A direção de Thea Hvistendahl em “Lidando com os Mortos” contrasta esses dois momentos com uma unidade que se vale bastante do silêncio, em uma aura de introspecção. Diante da ausência, a mise-en-scène pontua o isolamento por meio de planos fixos em que os membros da família são enquadrados por entre frestas de janelas e portas, solitários. Passada a euforia do contato com o ente morto, eles percebem que não são bem as pessoas que eram antes, e retornam para esse tom taciturno e fúnebre de antes. Outros filmes, como “Cemitério Maldito” (1989), exploram justamente esse retorno dos mortos como esperança para lidar com luto, mas na chave de horror. Enquanto na obra adaptada de Stephen King, a experiência da ressurreição no cemitério de animais dava direito a gato maníaco e criança diabólica, aqui os zumbis são apáticos, com rosto inexpressivo e carne já em decomposição, o que demonstra o bom trabalho de maquiagem da produção.
Dessa forma, o contato com o morto passa a ser, também, uma forma de encarar a morte e o luto. Quem não gostaria que um familiar retornasse do além para ocupar o lugar deixado? Ali, todos querem, mas ao lidarem com o corpo sem a mesma vida e identidade de antes, o desejo já parece ser um pesadelo. Não tanto no sentido de aterrorizar, uma vez que a direção só engrena no terror de fato em momento muito avançado da rodagem. Dá a sensação, até, de que o filme “se envergonha” de ser terror. Ao longo da narrativa, desconstrói as convenções de filme-de-zumbi para evocá-las apenas no final de forma muito apressada. Não mais apáticos, os mortos-vivos passam a trazer risco. Reside neste aspecto uma das maiores incongruências do longa: dedica-se em sua maior parte a ser um drama que ressignifica os zumbis e depois cede.

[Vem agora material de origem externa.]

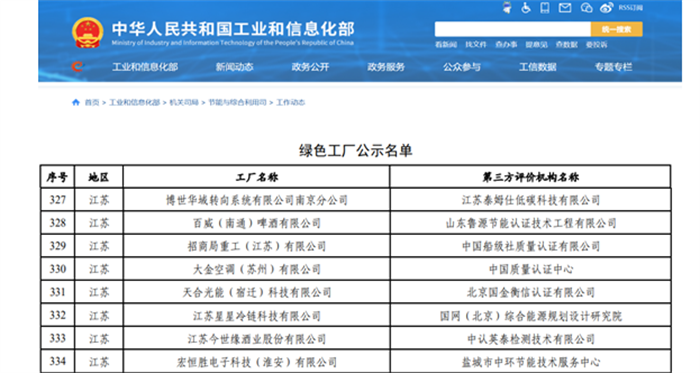Click the RSS订阅 link
Screen dimensions: 700x373
[x=630, y=8]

“Lidando com os Mortos” parte de uma premissa bastante interessante: o retorno dos mortos como forma de enfrentamento do luto e aceitação da perda. Apesar disso, até mesmo o seu efeito psicologizante diante do tema acaba sendo repetitivo. O clima introspectivo e com diálogos esparsos é tônica, a diretora aposta muito em closes de rostos encovados e desolados para lidar com a tristeza. A decisão é extremamente acertada para transmitir o aspecto fúnebre, mas não há evolução emocional no longa, nem mesmo na “ressurreição”. As faces entristecidas estão sempre aqui. Além disso, existe um problema evidente em articular diferentes gêneros. Os problemas no longa de estreia, porém, não apagam a beleza melancólica construída e o ímpeto de repensar o horror dentro de uma esfera dramática, mesmo não sendo o melhor resultado possível.